══ Record set

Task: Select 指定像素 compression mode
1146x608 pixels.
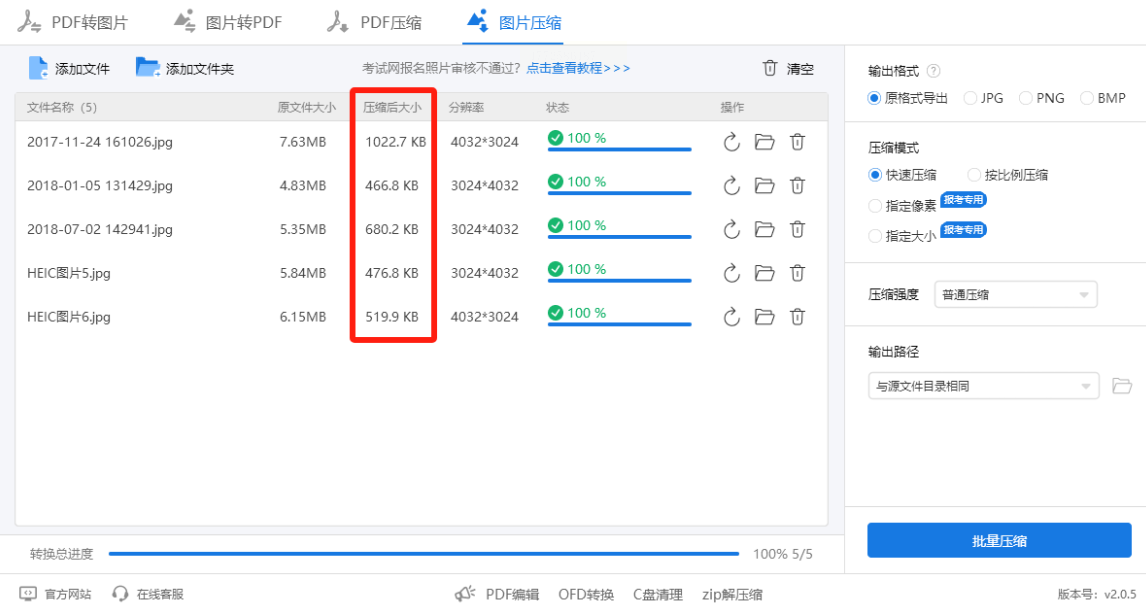Action: tap(876, 205)
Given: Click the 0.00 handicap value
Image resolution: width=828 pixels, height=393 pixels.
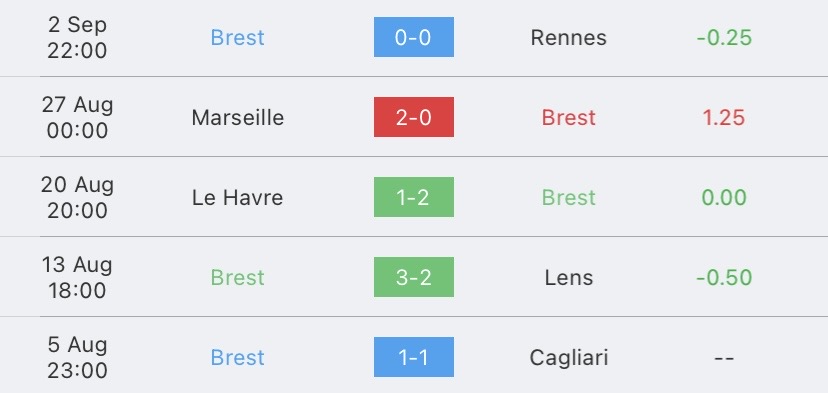Looking at the screenshot, I should tap(724, 198).
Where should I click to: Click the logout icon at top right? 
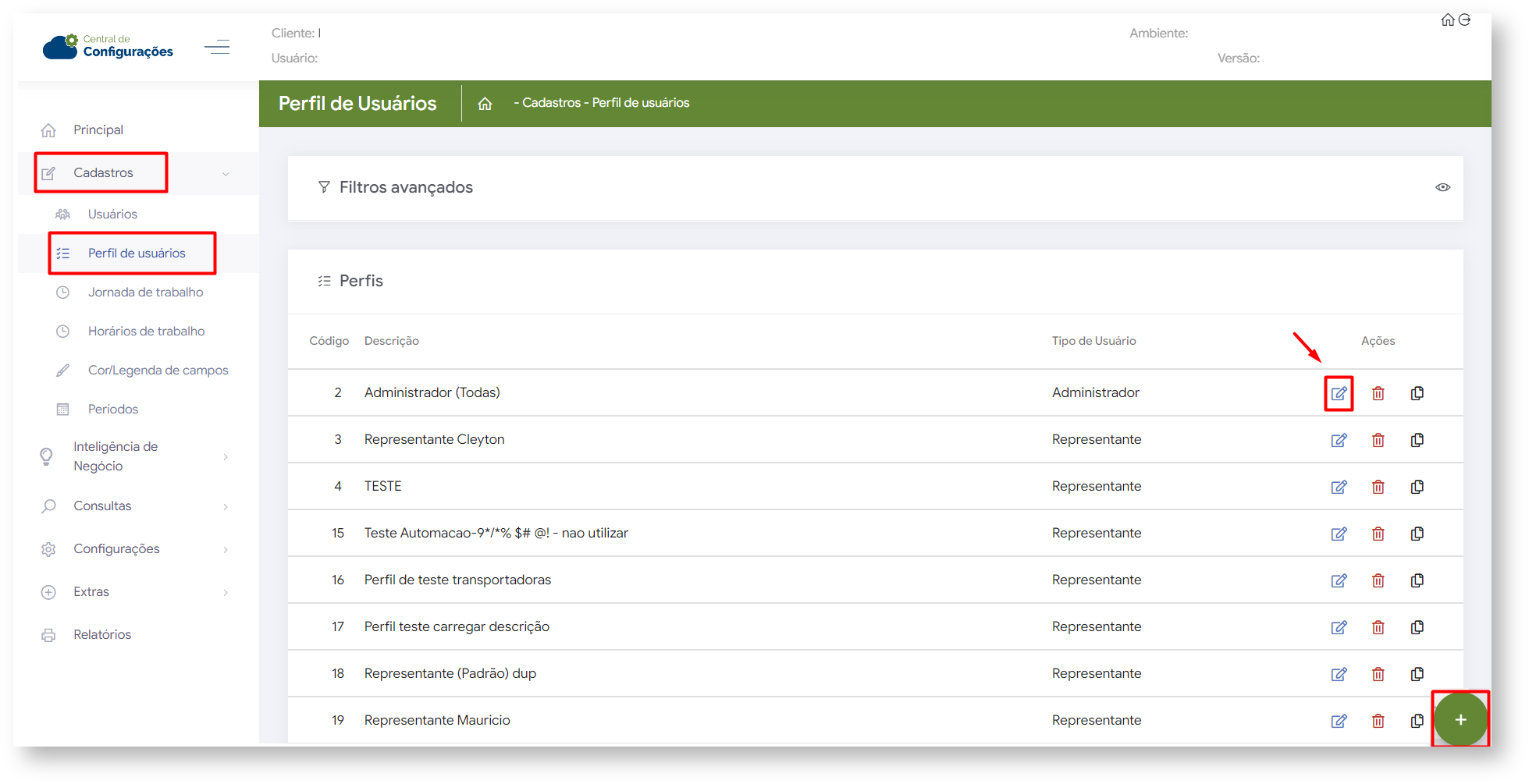[x=1465, y=20]
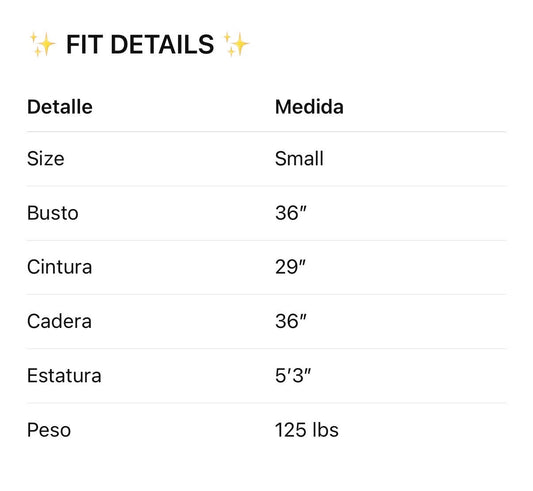Screen dimensions: 533x491
Task: Select the Size row label
Action: 46,158
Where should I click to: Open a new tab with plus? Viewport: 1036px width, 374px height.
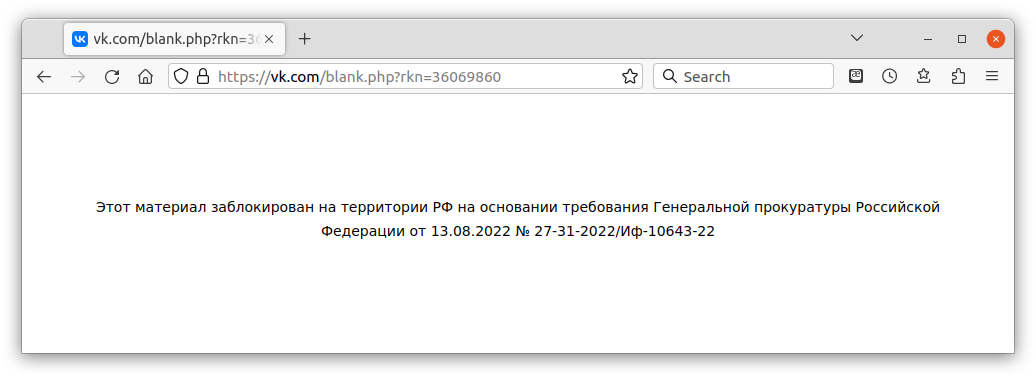coord(304,39)
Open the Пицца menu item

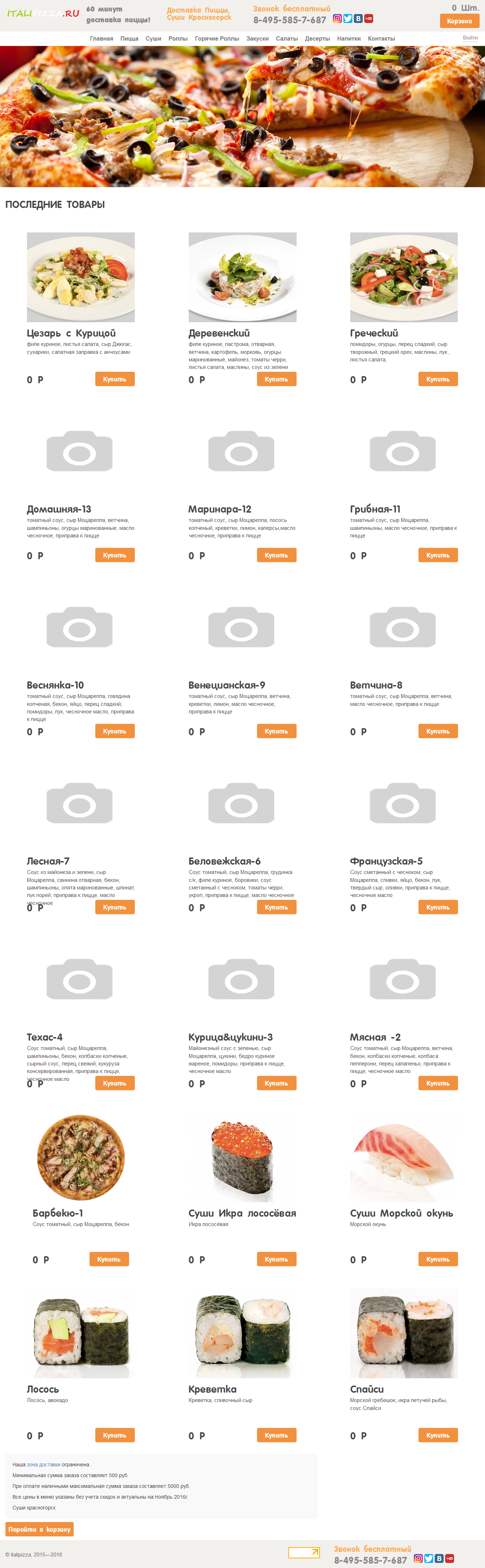click(129, 38)
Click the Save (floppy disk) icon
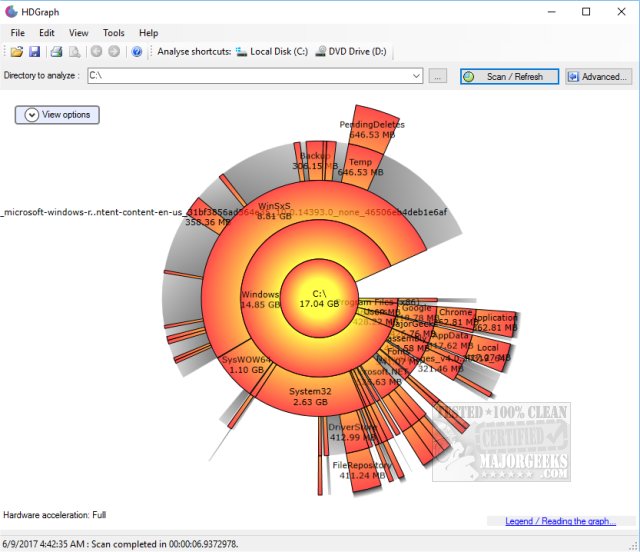This screenshot has width=640, height=552. (x=34, y=51)
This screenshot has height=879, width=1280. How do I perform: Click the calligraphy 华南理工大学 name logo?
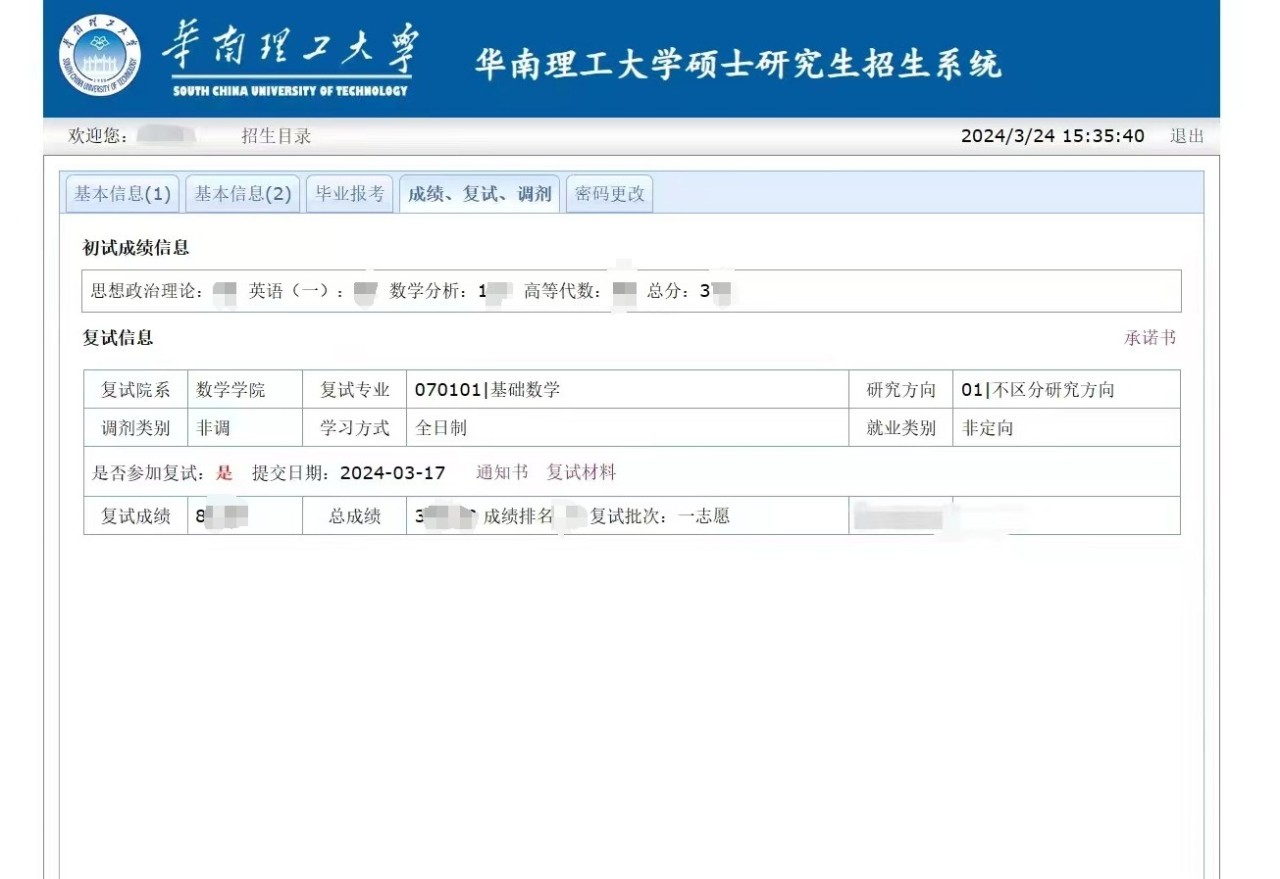(291, 57)
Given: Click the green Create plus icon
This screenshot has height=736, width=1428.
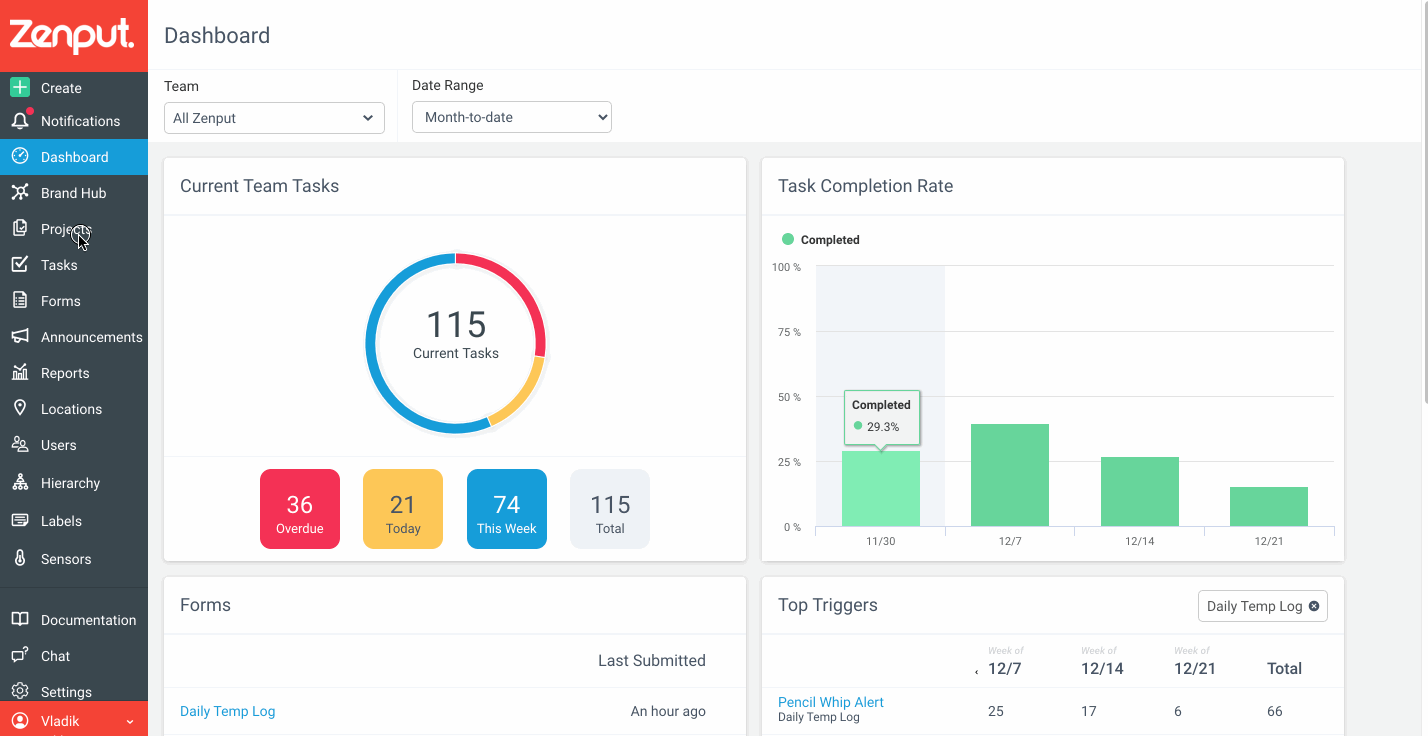Looking at the screenshot, I should (20, 87).
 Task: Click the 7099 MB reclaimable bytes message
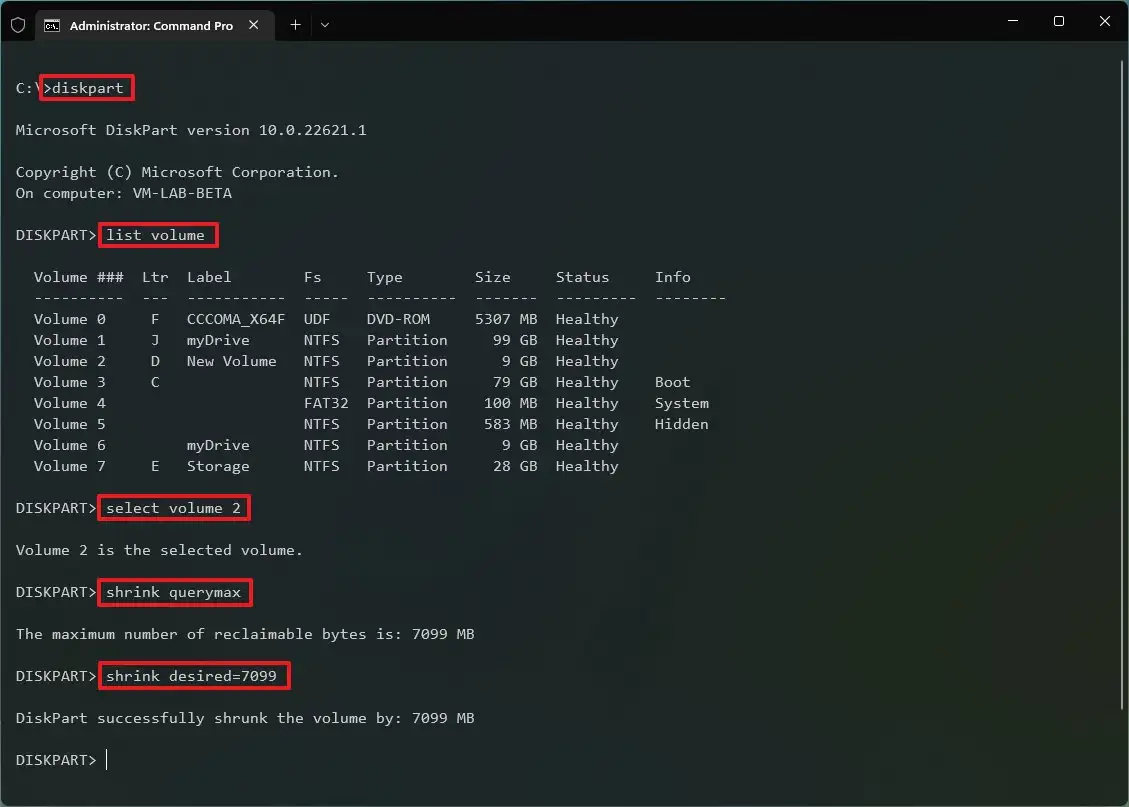tap(245, 634)
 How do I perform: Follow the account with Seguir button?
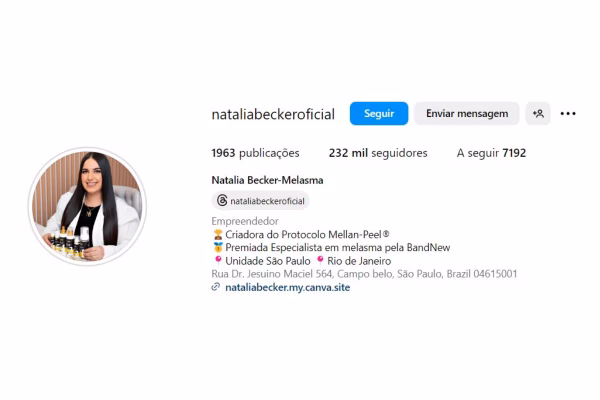(379, 113)
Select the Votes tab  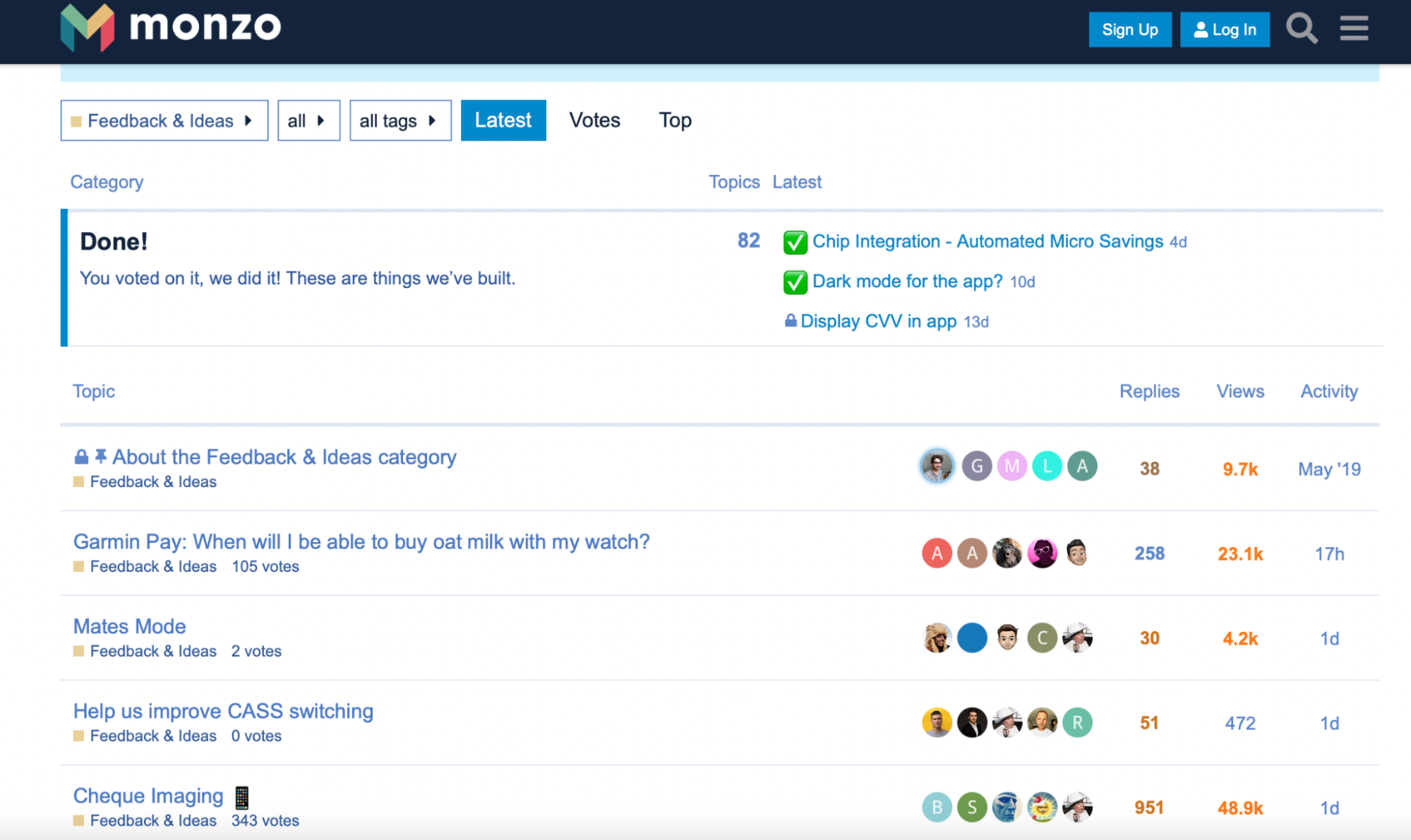pos(594,120)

════

§ Problem statement
As you read the records above, find each line that contains "Given" and copy it.

§ Response to the exercise
Given: Click the 0.00 handicap value
Given: Click the green Create plus icon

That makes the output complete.